The significance of this work is that it “enables a robust method to screen for targeted cells based on the dielectrophoretic properties from an entire blood sample rather than a few microliters,” says Davalos, who is now the director of Virginia Tech’s Bioelectromechanical Systems Laboratory.
“With the microfluidic devices, researchers are able to selectively isolate a cell and let the others float by,” says Davalos. The behavior of specific breast cancer and leukemia cells traveling through the device under static conditions is significantly different than when an electric field was applied, the researchers observed.
“I’m really proud of my students. Our vision would not have been realized without Hadi and Mike’s creativity and John’s ability to engineer some crazy ideas,” says Davalos.
The application of DEP to separate target cells from a solution has been studied extensively in the past two decades, Davalos acknowledges. There are examples of successful separation of human leukemia cells from red blood cells in an isotonic solution and the entrapment of human breast cancer cells from blood. “Although the microelectrode-based devices used in such experiments are useful for studying fundamental biophysics, they are not viable solutions that can be used in a doctor’s office.”
With support from the Jeffress Foundation and the Virginia Tech Institute for Critical Technology and Applied Science, Davalos and his students designed and fabricated a specific microfluidic device to observe the cDEP response of cells using a simple and reliable fabrication process. They determined that the cDEP technique had a heightened sensitivity to isolate cells with close electrical properties, and thus should be successful in separating, for example, normal breast cells from breast cancer cells.

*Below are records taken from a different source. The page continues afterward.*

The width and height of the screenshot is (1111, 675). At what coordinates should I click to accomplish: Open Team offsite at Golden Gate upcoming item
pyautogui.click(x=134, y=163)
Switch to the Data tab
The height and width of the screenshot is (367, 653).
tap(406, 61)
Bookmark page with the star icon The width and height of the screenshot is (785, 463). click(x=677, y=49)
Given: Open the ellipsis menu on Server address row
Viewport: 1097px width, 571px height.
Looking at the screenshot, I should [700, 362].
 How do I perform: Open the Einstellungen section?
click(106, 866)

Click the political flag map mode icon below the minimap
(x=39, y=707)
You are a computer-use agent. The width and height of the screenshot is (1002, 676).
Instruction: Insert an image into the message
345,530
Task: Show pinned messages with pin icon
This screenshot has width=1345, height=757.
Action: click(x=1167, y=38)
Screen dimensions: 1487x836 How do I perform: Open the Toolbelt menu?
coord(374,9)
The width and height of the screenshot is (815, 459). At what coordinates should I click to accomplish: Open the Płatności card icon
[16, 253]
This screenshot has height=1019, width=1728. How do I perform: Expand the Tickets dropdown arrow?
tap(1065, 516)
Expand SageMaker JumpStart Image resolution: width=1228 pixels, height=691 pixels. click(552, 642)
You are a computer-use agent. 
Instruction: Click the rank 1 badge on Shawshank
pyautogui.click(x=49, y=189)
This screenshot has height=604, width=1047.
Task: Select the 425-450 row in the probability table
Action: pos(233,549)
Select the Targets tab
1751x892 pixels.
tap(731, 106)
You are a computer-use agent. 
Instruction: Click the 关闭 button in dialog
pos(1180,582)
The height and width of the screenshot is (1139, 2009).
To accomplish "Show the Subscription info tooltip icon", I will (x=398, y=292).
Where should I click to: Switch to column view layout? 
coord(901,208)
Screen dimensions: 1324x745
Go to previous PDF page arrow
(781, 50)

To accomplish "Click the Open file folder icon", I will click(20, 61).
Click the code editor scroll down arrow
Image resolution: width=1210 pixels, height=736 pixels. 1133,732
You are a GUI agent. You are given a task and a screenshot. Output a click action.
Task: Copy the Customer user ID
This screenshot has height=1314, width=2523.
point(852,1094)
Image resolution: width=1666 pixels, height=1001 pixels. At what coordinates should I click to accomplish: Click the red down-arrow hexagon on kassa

Davalos continues to collaborate with his SNL colleague Simmons to develop DEP technology. The prominence of their work was illustrated by the cover story treatment of their article in the January 16, 2008, issue of the journal Analytical and Bioanalytical Chemistry, written with colleagues Gregory J. McGraw, Thomas I. Wallow, Alfredo M. Morales, Karen L. Krafcik, Yolanda Fintschenko, and Eric B. Cummings.
The result of their cDEP work “highlights the ability of the technique to differentiate cells by their intrinsic electrical properties,” Shafiee, Caldwell, Sano, and Davalos conclude in their paper in the May 5, 2009, issue of Biomedical Microdevice. As a result, they believe their work improves upon existing techniques to separate and identify cells and microparticles suspended in a medium based on their size or electrical properties.
Their new design approach also overcomes the destruction or death of cells due to high temperatures commonly used in the standard use of dielectrophoresis. A provisional patent has been filed on this technique. Davalos was also invited to give a talk on these results at the American Institute of Chemical Engineer’s 2009 annual meeting.
As Davalos and his students in the Virginia Tech–Wake Forest University School of Biomedical Engineering and Sciences steadily progress with their research for treating cancer, he considers how his work today differs from his time with the Sandia Lab. “The Homeland Security work was incredibly important but you hoped it was never used. Now that we are adapting the work to develop something to treat cancer, we actually want to get it used as soon as possible.”